Warum Physiotherapie für mich und mein Stoma so wichtig ist

Moin ihr Lieben,

immer mal wieder bekomme ich mit, dass sich Stomaträger über merkwürdige Bauchschmerzen äußern und keiner genau weiß, was das ist. Auch mir ging es eine ganze Zeit so. Noch bevor ich das Stoma bekam, hatte ich diverse Bauchoperationen auf Grund meines Morbus Crohns. Mein Darm hatte sich immer wieder so stark entzündet, dass Teile entfernt werden mussten. Jede Operation bildet Narbengewebe im Bauchraum aus. Manche spüren diese „Verwachsungen“ deutlich, manche gar nicht. Nach den ersten Operationen habe ich davon nichts gespürt, später änderte sich das deutlich. Ich spürte ein deutliches Ziehen und Reißen im Bauch, manchmal so stark, dass ich ohnmächtig wurde. Das Narbengewebe hat an der Bauchdecke gezogen und das tat höllisch weh. Bei mir ist das Narbengewebe mit der Bauchdecke und dem Darm verbunden. Je mehr sich der Darm bewegt, desto mehr kann er den Schmerz über die Bauchdecke auslösen. Auch andere Organe sind mit dem Narbengewebe verwachsen. Um das überhaupt aushalten zu können, wurde ich mehrmals nur auf Grund des Narbengewebes operiert, was wiederum neues Narbengewebe entstehen ließ – ein Teufelskreis.

2013 bekam ich dann den Tipp, ich sollte mir das Narbengewebe (Verwachsungen) weich massieren lassen. Je weicher und geschmeidiger, desto weniger Schmerzen löst es aus. Also habe ich dann mit der Krankengymnastik angefangen, was manchmal nicht wirklich angenehm ist. Es bringt aber eine ganze Menge. Ich habe seitdem keine Operation gehabt, bei der nur Narbengewebe entfernt wurde.

Mellis Erfahrung mit Physiotherapie

Mit der Krankengymnastik sollte so schnell wie möglich nach der OP begonnen werden, umso leichter wird das Gewebe weich. Der Physiotherapeut massiert das Gewebe und merkt auch genau, wo es nötig ist. Alleine versuche ich das zwar auch, komme aber nicht so richtig an die Stellen. Das macht die Fachkraft viel besser. So gehe ich einmal die Woche in die Praxis und lasse mir den Bauch massieren. Wenn ich nicht kann, merke ich nach maximal drei Wochen Pause, wie sich das Gewebe wieder verhärtet und ich wieder Schmerzen bekomme. Gott sei Dank nicht mehr so stark wie früher und dann freue ich mich schon wieder auf den nächsten Besuch bei meinem Physiotherapeuten. Auch mein Stoma freut sich über die Besuche beim Physiotherapeuten, denn wenn die Verwachsungen zu hart werden, beeinträchtigt es das Stoma. Die Förderung wird dann schwierig und unangenehm. Sprecht mit eurem Arzt, mir hilft die Physiotherapie seit Jahren. Meine Lebensqualität ist deutlich besser.

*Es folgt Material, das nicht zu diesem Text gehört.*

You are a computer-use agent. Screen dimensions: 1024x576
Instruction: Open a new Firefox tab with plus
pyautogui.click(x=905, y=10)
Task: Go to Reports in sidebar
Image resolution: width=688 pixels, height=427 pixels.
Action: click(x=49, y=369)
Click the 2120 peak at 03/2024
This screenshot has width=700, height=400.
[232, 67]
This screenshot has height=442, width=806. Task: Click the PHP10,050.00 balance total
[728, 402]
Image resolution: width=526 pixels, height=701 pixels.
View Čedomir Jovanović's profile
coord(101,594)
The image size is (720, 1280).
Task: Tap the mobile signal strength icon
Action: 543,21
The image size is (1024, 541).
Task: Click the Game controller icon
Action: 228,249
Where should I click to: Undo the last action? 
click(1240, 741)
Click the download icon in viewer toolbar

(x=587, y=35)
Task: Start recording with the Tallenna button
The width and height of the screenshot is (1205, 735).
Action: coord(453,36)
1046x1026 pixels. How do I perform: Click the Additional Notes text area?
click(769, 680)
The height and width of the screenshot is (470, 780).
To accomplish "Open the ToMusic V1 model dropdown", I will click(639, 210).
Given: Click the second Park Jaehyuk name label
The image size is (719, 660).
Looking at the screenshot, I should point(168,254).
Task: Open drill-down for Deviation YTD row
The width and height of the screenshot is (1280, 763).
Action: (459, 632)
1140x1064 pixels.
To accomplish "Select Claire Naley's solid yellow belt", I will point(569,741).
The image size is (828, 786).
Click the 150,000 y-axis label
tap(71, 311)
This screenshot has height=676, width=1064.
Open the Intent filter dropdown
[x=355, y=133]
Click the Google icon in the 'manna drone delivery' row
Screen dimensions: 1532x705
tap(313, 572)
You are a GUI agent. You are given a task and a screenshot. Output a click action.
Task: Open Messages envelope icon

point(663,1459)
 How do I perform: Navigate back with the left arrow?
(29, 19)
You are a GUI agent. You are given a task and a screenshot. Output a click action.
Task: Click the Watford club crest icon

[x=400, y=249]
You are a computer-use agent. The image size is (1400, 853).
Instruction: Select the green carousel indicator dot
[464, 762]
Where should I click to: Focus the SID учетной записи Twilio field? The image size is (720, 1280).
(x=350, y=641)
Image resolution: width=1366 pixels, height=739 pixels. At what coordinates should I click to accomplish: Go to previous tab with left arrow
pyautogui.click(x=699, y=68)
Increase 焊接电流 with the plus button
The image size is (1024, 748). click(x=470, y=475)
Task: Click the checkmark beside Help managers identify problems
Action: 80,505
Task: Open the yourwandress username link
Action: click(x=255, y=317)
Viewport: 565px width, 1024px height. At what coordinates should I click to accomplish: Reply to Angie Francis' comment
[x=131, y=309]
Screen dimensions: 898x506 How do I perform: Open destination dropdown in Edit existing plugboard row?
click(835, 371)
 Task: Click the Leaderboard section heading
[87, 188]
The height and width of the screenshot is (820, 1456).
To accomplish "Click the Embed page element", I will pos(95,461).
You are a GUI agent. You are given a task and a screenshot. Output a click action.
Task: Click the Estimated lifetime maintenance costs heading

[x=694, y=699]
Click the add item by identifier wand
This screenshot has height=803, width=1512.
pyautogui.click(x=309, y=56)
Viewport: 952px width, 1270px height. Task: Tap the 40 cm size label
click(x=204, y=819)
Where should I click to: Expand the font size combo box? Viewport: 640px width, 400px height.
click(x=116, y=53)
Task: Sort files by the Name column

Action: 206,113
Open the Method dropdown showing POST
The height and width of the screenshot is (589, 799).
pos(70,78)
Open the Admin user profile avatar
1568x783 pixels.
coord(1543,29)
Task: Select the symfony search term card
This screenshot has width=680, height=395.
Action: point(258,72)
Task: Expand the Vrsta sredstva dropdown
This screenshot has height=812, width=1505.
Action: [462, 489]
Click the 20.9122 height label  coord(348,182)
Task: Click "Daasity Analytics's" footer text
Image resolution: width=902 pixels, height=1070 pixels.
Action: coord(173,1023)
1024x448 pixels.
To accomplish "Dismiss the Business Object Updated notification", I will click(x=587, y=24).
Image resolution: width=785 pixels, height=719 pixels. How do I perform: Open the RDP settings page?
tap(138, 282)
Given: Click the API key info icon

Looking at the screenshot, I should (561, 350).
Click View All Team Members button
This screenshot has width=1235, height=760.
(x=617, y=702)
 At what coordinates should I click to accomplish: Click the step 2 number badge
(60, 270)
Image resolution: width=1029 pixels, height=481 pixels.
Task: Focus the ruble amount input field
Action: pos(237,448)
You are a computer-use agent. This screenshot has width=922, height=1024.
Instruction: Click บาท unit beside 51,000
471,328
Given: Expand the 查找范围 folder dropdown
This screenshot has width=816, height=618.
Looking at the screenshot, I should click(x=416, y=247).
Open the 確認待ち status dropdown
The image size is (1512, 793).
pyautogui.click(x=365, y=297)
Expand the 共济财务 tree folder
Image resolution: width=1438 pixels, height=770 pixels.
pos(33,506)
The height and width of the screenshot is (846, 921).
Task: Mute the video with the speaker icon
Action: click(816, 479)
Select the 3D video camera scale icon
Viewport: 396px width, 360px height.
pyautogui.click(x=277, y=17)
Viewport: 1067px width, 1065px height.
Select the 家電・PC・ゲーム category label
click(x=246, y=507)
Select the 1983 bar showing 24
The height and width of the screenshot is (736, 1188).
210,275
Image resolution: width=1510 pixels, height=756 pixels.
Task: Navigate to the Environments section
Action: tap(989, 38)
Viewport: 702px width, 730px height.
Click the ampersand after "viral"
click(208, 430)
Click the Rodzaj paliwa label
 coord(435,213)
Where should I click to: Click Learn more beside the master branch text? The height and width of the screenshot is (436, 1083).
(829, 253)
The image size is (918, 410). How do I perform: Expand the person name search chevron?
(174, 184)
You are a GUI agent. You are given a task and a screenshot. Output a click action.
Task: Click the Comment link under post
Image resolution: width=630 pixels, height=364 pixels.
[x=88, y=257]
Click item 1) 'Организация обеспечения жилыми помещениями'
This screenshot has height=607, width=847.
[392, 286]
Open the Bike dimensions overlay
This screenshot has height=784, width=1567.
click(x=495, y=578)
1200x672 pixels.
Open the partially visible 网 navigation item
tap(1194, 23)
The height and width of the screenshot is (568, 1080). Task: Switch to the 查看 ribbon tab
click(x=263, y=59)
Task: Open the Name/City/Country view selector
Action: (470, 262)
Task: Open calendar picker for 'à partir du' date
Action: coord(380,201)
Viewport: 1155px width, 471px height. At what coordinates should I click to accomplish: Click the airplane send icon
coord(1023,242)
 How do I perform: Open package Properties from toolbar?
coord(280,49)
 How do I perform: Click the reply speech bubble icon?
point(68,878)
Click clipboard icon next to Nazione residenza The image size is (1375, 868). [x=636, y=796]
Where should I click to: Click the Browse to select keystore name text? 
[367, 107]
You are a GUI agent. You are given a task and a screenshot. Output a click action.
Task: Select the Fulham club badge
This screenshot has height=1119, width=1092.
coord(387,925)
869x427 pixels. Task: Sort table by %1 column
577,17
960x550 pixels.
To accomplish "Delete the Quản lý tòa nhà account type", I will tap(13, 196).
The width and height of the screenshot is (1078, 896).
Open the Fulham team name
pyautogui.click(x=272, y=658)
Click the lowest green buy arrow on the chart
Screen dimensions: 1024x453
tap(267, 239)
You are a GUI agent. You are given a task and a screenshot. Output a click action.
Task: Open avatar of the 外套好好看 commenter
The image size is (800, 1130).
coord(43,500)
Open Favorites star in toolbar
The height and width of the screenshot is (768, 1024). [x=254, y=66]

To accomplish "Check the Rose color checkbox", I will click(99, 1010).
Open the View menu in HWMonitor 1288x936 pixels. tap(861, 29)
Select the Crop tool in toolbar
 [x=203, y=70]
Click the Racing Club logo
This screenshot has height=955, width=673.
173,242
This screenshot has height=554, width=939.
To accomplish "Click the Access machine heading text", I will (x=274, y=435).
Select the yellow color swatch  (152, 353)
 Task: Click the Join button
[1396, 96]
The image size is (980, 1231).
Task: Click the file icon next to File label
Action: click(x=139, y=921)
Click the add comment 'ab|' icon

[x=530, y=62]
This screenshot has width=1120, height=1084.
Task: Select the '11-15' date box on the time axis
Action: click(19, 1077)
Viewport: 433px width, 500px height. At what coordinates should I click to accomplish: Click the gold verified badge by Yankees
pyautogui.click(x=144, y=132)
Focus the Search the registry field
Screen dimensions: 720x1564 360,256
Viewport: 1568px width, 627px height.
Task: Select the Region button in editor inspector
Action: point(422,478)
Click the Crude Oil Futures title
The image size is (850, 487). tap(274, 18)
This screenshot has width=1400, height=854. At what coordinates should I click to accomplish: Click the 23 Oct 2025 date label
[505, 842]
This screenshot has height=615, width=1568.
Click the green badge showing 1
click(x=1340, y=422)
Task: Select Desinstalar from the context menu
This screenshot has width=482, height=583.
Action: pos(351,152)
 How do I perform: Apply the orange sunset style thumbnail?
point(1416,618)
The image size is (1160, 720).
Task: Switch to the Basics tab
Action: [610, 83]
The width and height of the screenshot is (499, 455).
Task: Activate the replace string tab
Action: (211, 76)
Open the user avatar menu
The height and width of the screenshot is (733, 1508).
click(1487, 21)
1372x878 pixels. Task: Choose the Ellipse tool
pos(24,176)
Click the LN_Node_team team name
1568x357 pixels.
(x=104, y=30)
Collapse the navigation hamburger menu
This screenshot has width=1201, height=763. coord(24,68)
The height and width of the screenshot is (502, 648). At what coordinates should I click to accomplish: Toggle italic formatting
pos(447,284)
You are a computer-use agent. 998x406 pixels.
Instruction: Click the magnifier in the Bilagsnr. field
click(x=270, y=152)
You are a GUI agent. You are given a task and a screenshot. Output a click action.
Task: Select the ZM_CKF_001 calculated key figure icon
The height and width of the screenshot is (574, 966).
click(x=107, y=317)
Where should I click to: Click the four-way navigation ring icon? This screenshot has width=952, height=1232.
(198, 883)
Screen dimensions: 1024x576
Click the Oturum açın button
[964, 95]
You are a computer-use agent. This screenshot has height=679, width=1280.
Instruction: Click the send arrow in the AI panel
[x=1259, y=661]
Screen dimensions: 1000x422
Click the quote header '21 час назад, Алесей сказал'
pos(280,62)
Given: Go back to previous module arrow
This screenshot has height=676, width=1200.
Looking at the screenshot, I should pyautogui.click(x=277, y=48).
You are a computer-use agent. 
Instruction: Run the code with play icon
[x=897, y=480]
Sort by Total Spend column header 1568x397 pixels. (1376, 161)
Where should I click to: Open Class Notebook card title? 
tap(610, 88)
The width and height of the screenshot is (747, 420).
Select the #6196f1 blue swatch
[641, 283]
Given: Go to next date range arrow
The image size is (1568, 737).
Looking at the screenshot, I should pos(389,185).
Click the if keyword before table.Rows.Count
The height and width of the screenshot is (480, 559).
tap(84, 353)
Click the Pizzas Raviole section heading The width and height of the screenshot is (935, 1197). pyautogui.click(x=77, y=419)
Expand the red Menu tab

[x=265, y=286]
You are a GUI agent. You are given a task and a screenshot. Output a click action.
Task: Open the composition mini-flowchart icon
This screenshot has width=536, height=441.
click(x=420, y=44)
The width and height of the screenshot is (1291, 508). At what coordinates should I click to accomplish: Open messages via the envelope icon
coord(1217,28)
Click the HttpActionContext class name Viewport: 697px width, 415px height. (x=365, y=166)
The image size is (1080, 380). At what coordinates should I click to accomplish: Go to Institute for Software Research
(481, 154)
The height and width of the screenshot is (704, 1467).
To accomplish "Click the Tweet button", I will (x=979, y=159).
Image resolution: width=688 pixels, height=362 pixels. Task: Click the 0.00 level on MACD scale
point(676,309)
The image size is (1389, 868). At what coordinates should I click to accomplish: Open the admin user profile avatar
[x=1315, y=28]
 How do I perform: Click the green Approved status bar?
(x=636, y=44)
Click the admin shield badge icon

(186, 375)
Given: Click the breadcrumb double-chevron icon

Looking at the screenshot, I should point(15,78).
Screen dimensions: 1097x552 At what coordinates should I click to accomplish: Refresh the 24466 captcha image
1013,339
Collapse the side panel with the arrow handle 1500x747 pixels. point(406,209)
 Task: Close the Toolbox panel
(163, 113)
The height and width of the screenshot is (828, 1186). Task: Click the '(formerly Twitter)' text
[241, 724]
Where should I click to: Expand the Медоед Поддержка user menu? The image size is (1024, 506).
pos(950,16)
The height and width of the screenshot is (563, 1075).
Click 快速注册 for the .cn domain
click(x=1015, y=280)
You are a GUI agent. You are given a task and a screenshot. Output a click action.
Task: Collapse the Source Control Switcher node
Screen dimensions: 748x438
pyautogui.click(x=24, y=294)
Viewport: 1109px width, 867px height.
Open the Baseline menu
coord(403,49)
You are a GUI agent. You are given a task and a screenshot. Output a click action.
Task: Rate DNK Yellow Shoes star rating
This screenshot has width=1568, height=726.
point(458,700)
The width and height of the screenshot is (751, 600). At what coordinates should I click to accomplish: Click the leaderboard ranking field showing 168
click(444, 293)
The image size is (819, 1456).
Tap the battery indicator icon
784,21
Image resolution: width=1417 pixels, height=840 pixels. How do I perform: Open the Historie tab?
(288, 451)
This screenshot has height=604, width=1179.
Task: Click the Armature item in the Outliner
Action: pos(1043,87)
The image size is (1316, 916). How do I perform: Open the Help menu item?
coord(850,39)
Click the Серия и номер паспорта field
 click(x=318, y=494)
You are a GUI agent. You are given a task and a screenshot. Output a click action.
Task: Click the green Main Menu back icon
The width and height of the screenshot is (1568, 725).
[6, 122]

Wir sind ja gerade erst umgezogen und ich musste mir daher einen neuen Physiotherapeuten suchen. Das war gar nicht so einfach. Ich habe mich also ans Internet gesetzt und die Umgebung durchforstet. Da bin ich auf eine Praxis gestoßen, die nur ein paar Minuten zu Fuß weg ist. Ich habe angerufen und auf dem Anrufbeantworter mein Anliegen geschildert. Ich bekam schnell einen Rückruf und der Physiotherapeut sagte mir, dass er mir nicht helfen kann, alles in allem viel zu kompliziert. Ok, ich hätte wohl auf dem Anrufbeantworter weniger Text und detaillierte Informationen lassen sollen. Im direkten Gespräch verstand er dann, was ich genau wollte. Nachdem er sich noch Gedanken gemacht hatte und es ein weiteres Telefonat gegeben hatte, sind wir übereingekommen, es miteinander zu versuchen. Jetzt gehe ich heute schon das vierte Mal hin und es passt perfekt. Der Umzug hat meinen Bauch und mich sehr gestresst. Mein neuer Physiotherapeut und ich passen zusammen. So bin ich da wirklich glücklich und hoffe auch, dass es so bleibt. Sehr gute Physiotherapeuten zu finden, ist gar nicht so einfach. Wenn ihr sucht, hört auf euer Bauchgefühl und lasst euch nicht gleich abwimmeln. Ein direktes Gespräch mit etwas Zeit hilft.

Ich wünsche euch ganz viel Glück!  Passt auf euch auf und bleibt Gesund!